Man killed in Truckee plane crash was headed to Mexico for humanitarian mission
TRUCKEE, Calif. – A Northern California doctor who was preparing for a humanitarian aid trip to Mexico was identified late Thursday as the pilot who died in a single-engine plane crash earlier that day at Truckee Tahoe Airport.
James R. Ungar, 66, of Yreka, Calif., was killed when his Piper Comanche 250 airplane went down shortly after takeoff under “unknown circumstances” and crashed into a hangar at the airport at about 8:15 a.m., said Ian Gregor, a spokesperson for the Federal Aviation Administration.
According to a statement from Adrian Fenderson, a colleague of Ungar’s with Napa Dentist, Ungar was a volunteer pilot for Los Medicos Voladores (the Flying Doctors). He and two others were preparing for a trip to Bahia Tortugas in Baja California, Mexico, where they were to join other volunteers for a weekend medical and dental humanitarian mission.
Minutes prior to the fatal takeoff, Fenderson said, Ungar and his fellow volunteers – Russ Mann, a registered nurse, and Wayne McClelland, an EMT and translator – had attempted and aborted a takeoff over concern for sufficient lift and returned to the airport terminal, where Mann and McClelland de-planed.
“In a selfless action, he then, alone, attempted a second takeoff to verify the flight-worthiness of the aircraft,” Fenderson said.
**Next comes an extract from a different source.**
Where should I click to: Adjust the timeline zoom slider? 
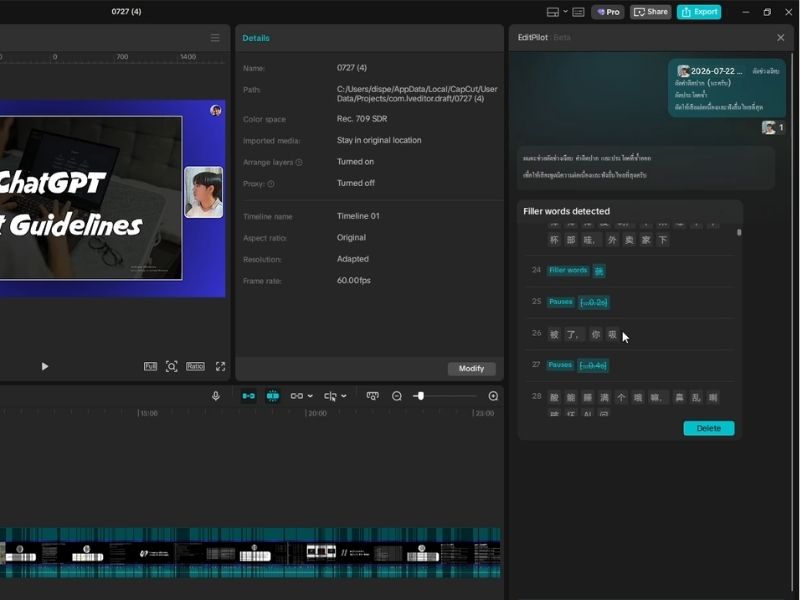pos(420,396)
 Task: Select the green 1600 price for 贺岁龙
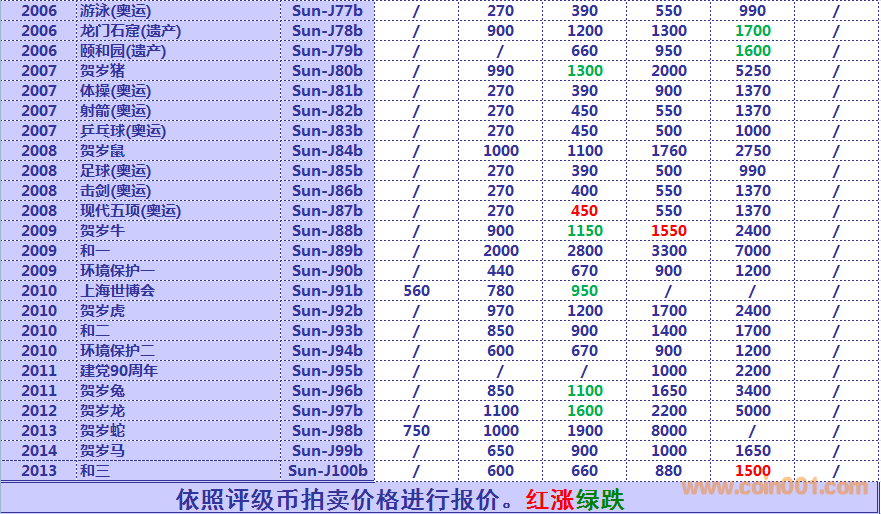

Ungar’s daughter, Stacey Ungar-Nash, released the following statement to KRNV News 4 in Reno on Thursday.
“The man who died in the plane crash is in indeed my father,” she said. “My family is extremely grateful for the love and support by the community. This is a difficult time for us. It’s a horrible tragedy and a great man was lost.”
What caused the plane to crash into an eastside hangar at the airport is unknown. The FAA and National Transportation Safety Board are investigating the incident, Gregor said, with NTSB taking the lead. Typically, investigations take months before probable causes are determined.
Ungar was an accomplished emergency room physician and medical director at the Fairchild Medical Center in Yreka, Fenderson said.
“He was a very experienced pilot flying since his youth,” said Fenderson, who added that Ungar had more than 6,000 hours as a pilot in command.
“Our entire organization shares with family and friends the devastation over this horrible fatal accident,” Fenderson said. “We are at the same time relieved that Dr. Ungar’s two passengers are alive because of his selfless concern for their safely.”
Ungar is survived by his three children: Stacey Ungar-Nash, David Ungar and Jamie Ungar.
The incident marks the fifth death related to a plane crash at the airport in recent memory, according to previous reports.
On June 18, 2010, Raymond Rotge, 66, of Santa Rosa, Calif., and Mack Johnston, 71, of Chewelah, Wash., were killed after crashing a home-built, single-engine Vans RV8 aircraft on approach. On Dec. 28, 2005, Jonathan Martin, 40, and Brett Karpy, 34, both pilots for Washington, Pa.-based Skyward Aviation, died after the corporate Learjet 35A they were flying crashed and exploded while attempting to land.
The incident is also the ninth small-plane crash to occur at or near the airport since September 2008. Thursday’s incident and the June 18, 2010, incident were the only two to involve fatalities.